Re: Airbus technical "genealogy"

Thu Jun 11, 2020 2:07 pm

Starlionblue wrote:
hitower3 wrote:
Starlionblue wrote:
The triple chime, ("dit, dit, dit") is called the "triple click" and it does not indicate AP disengagement. It indicates an automatic mode reversion. AP disengagement is indicated by the "cavalry charge" sound.

Ok, I stand corrected.
It is the cavalry charge "bleeep bleep bleeep" that came straight from the Concorde.

Best regards,
Hendric


Got it.

You can hear the cavalry at the seven minute mark here. However you only hear one repetition. On the 'bus, it repeats for 1.5 seconds unless you click the disconnect button again. Might be the same on Concorde but you can't really see his hands at that point.

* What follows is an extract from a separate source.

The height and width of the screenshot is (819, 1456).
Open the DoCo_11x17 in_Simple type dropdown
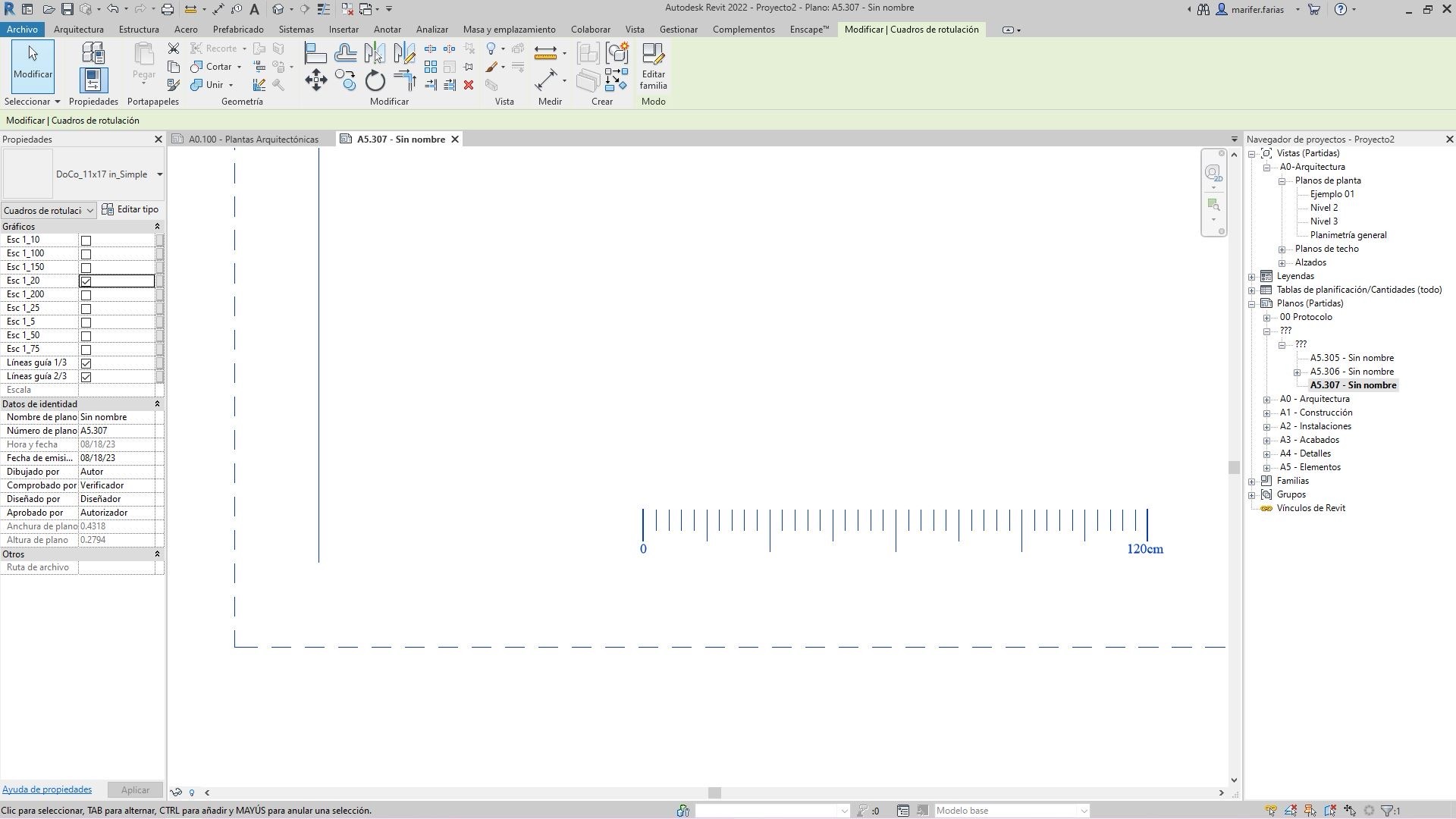[159, 174]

https://youtu.be/1bjzoh3iQJc?t=415

Great video, thanks so much for sharing!
I wanna go back upstairs!
 
hitower3
Topic Author
Posts: 172
Joined: Fri Oct 21, 2016 9:55 am

Re: Airbus technical

Thu Jun 11, 2020 5:28 pm

northstardc4m wrote:
The direct family tree for the designs is:
A330 from A300B11 design studies
A340 from A300B9 design studies

B9 and B11 are switched around sometimes in articles and documents, but I've been assured the above is correct.


Dear northstar,

Many thanks for your insightful answer, it was a highly interesting read.
However, regarding the A300B11 / B9 statement, I would like to cite the following article:
https://www.flightglobal.com/airbus-supplement-a330-a340/17863.article

In this article, they write that the A300B9 was renamed TA9 (TA for Twin Aisle) and the A300B11 TA11.
They clearly state that TA9 was to become the A330 and the TA11 the A340.
A possible explanation for these seemingly contradictory statements is that initially, the quad TA11 was to be named "A330", whereas the twin TA9 was to be named "A340", because the two projects were to be completed in this order (quad TA11 first, then the twin TA9). They then decided to interchange the names of the two aircraft, stating that the quad would more logically be called "340", because there is the number "4" in the designation.

So, to make things clear, "TA9 always designated the twin project, TA11 the quad.

Anyway, this is exactly the stuff I am looking for, keep it coming!